Inne formy p53, takie jak monomery, są uważane za „otwarte”, ponieważ muszą związać się z inną jednostką, zanim będą mogły przejść na linię startu, aby wykonać swoje zadania. Według Kelly, właściwa komunikacja jest ważna, aby kontrolować zakres i czas rozmieszczania p53 w jądrze komórkowym, w którym znajduje się DNA, a przerwy w tym procesie są powiązane z pochodzeniem chorób, w tym raka.

Mutacje w genie p53 mogą prowadzić do białek p53, które nie są w stanie dobrze się komunikować, powiedział Kelly. Po ujawnieniu struktury 3D naukowcy zbadali, w jaki sposób zmiany strukturalne w p53 skutkują cząsteczkami, które działają nieprawidłowo w komórkach.

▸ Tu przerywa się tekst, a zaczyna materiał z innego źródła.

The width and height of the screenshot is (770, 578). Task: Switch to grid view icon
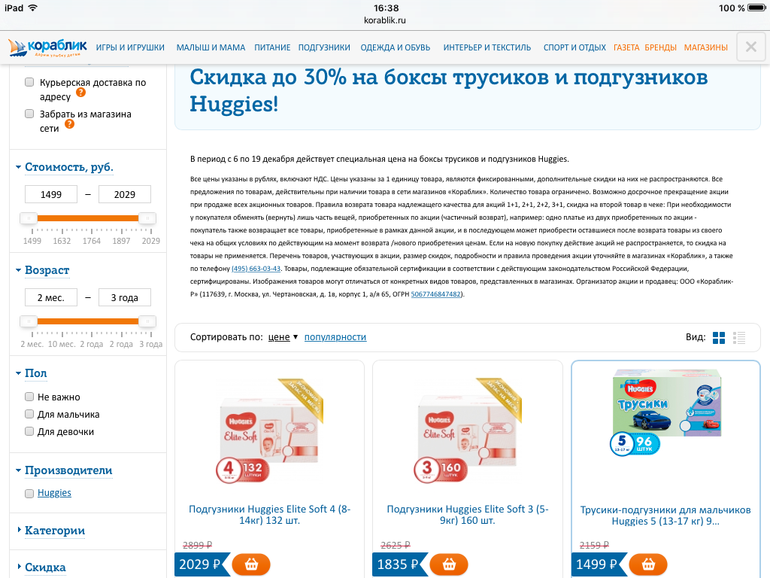coord(718,337)
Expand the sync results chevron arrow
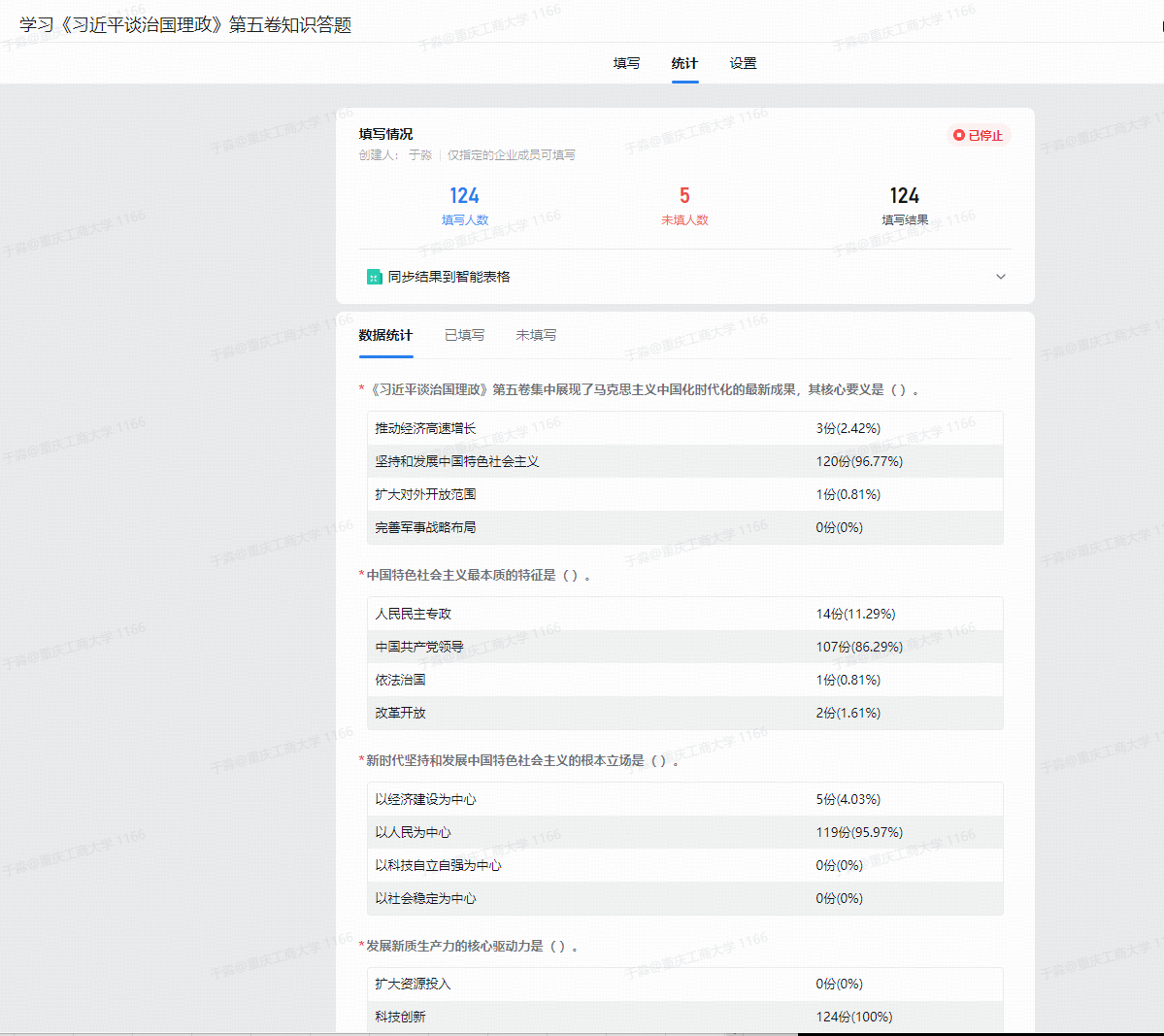1164x1036 pixels. pyautogui.click(x=1000, y=277)
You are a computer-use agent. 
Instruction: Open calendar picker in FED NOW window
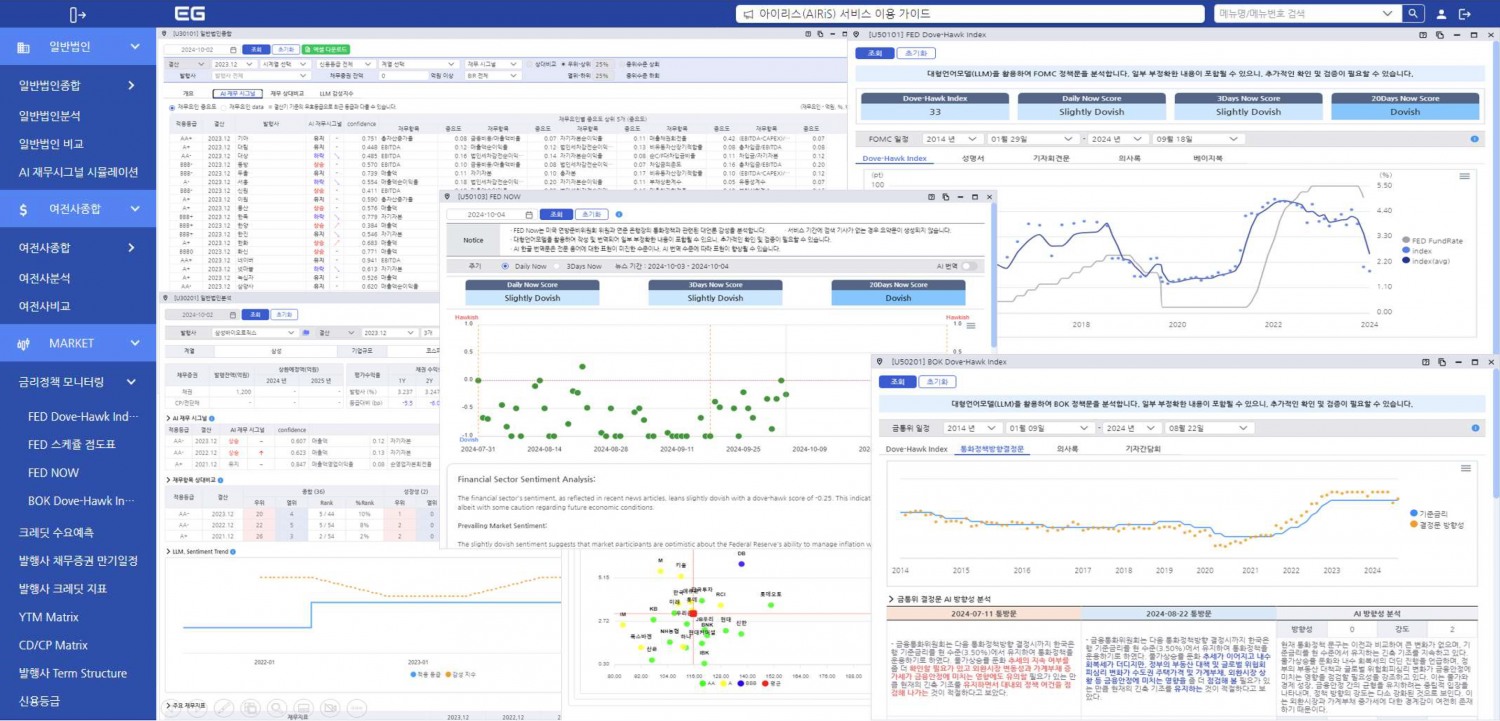pyautogui.click(x=529, y=214)
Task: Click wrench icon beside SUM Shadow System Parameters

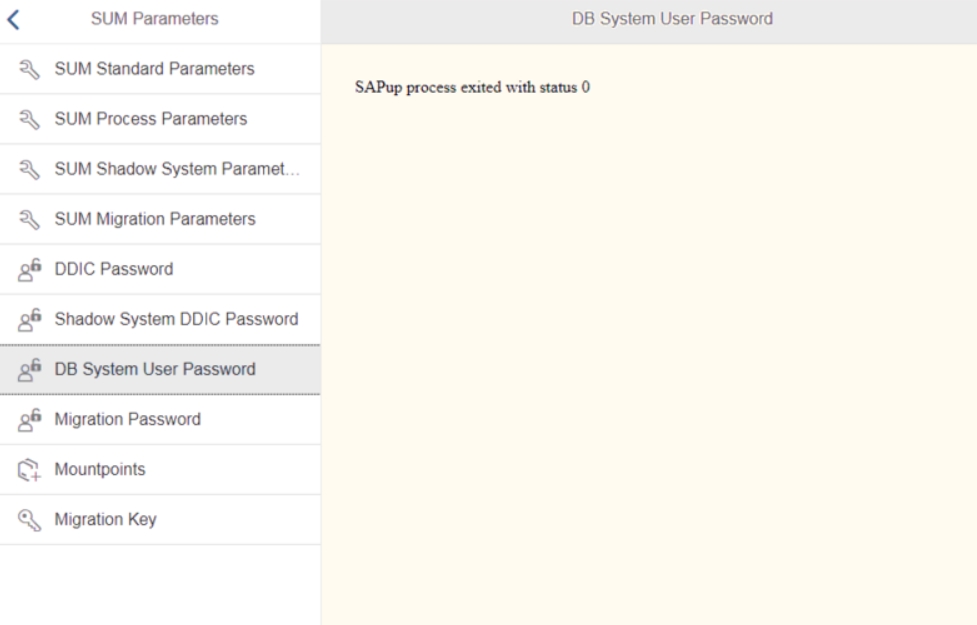Action: click(29, 169)
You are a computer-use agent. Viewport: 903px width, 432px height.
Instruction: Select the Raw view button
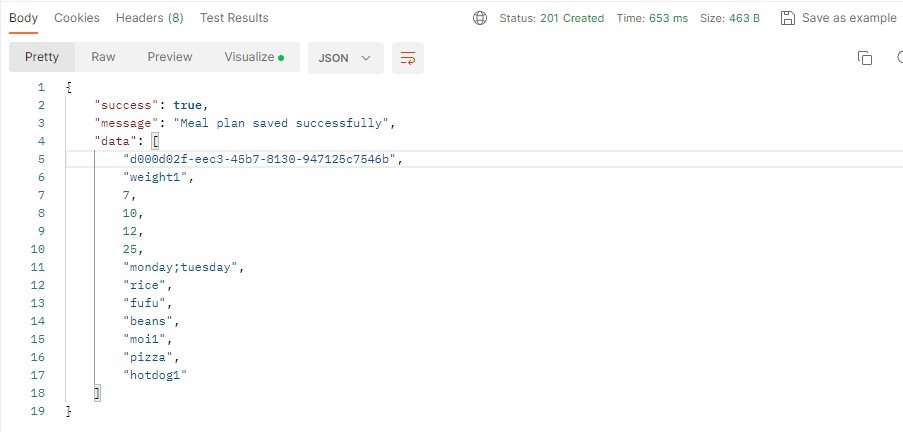coord(103,57)
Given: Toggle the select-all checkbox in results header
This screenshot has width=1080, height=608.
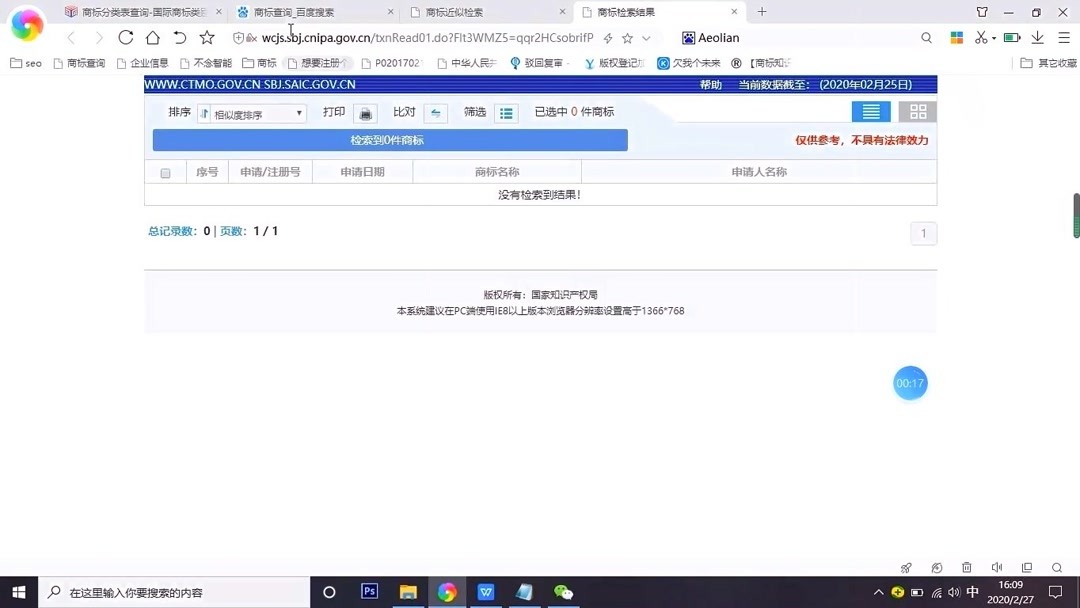Looking at the screenshot, I should (x=165, y=172).
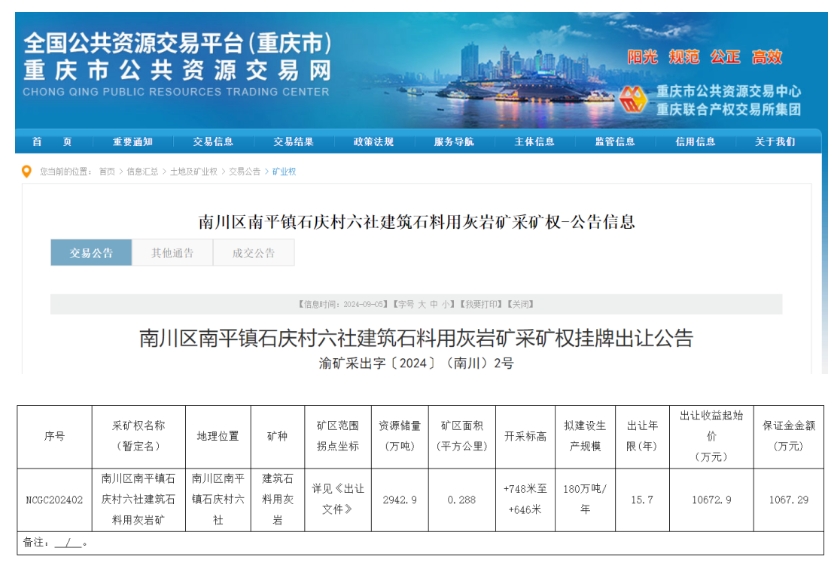Image resolution: width=838 pixels, height=565 pixels.
Task: Go to the 信用信息 menu item
Action: pos(695,142)
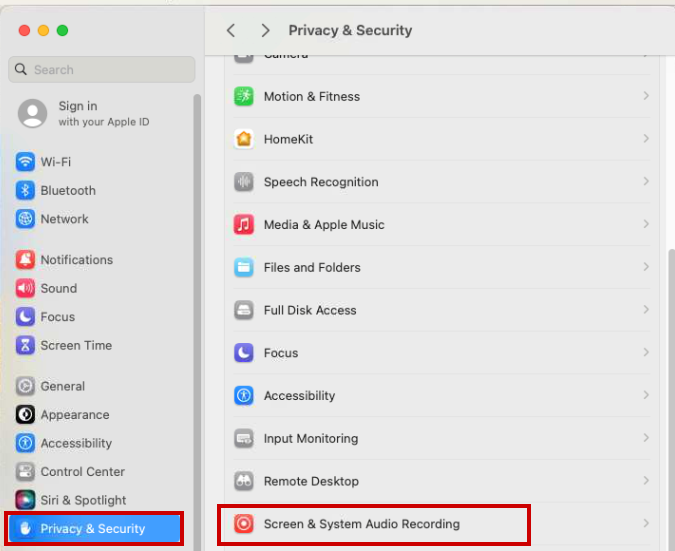The width and height of the screenshot is (675, 551).
Task: Click the Search field in sidebar
Action: coord(102,70)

„Dobrze wiadomo, że połowa wszystkich nowotworów zawiera mutacje genu p53” – powiedział Solares. „Aby przyjrzeć się bliżej wpływowi tych mutacji na strukturę białka p53, wykorzystaliśmy oprogramowanie do modelowania molekularnego do symulacji zmian w strukturze monomeru p53”.

Naukowcy przyjrzeli się siedmiu „gorącym punktom”, w których mutacje w strukturze białka są najczęściej powiązane z rakiem. Te siedem mutacji w białku p53 zazwyczaj prowadzi do mniej korzystnych wyników pacjentów pod względem progresji choroby i chemiooporności, powiedział Kelly.

Odkryli, że niewielkie zmiany w strukturze 3D zmutowanego p53 mogą wpływać na ładunki powierzchniowe białka, które odpychają i przyciągają ładunki innych jednostek molekularnych. Według Kelly może to utrudniać prawidłowe interakcje między białkiem a DNA, prowadząc do załamania zdolności p53 do wspomagania procesów regulacyjnych lub naprawczych niezbędnych do utrzymania zdrowych komórek.

„W zdrowych warunkach p53 wykorzystuje jony cynku do ścisłego utrzymywania materiału genetycznego” – powiedział Solares. „Kiedy ładunek powierzchniowy białka pozostaje odpowiednio zrównoważony, jony cynku mogą przyjąć właściwą pozycję, aby pomóc p53 uchwycić DNA. Ale kiedy mutacje w genie p53 prowadzą do zmian na powierzchni białka, jony cynku nie są prawidłowo rozmieszczone, a p53 traci przyczepność do DNA. Efekt ten jest jeszcze bardziej nasilony w chorobie”.

W przyszłości naukowcy powiedzieli, że mają nadzieję rozszerzyć swoją pracę o badania nad rakiem trzustki i jajnika, w których mutacje p53 są mocno zaangażowane. Badają również nowe podejścia terapeutyczne w oparciu o nowe zrozumienie pełnej trójwymiarowej struktury p53.

„Rak jednego pacjenta to nie to samo, co rak innego pacjenta” – powiedział Solares. „Musimy nadal gromadzić dane eksperymentalne od różnych pacjentów i różnych nowotworów, aby przetestować nasze modele. Bez pełnego obrazu nie możemy całkowicie zrozumieć raka”.

Oprócz Solaresa i Kelly, współautorami artykułu ChemBioChem byli GM Jonaid, William Y. Luqiu, Samantha Berry, Janki Khadela, Madison C. Evans i William J. Dearnaley z Centrum Onkologii Strukturalnej w Pensylwanii; oraz Yanping Liang, Zhi Sheng i Kevin J. Pirdham z Fralin Biomedical Research Institute w Virginia Tech.

W artykule opublikowanym w International Journal of Molecular Sciences Solares i Kelly byli jedynymi autorami.

Badania były wspierane przez National Institutes of Health, National Cancer Institute i the Centrum Onkologii Strukturalnej.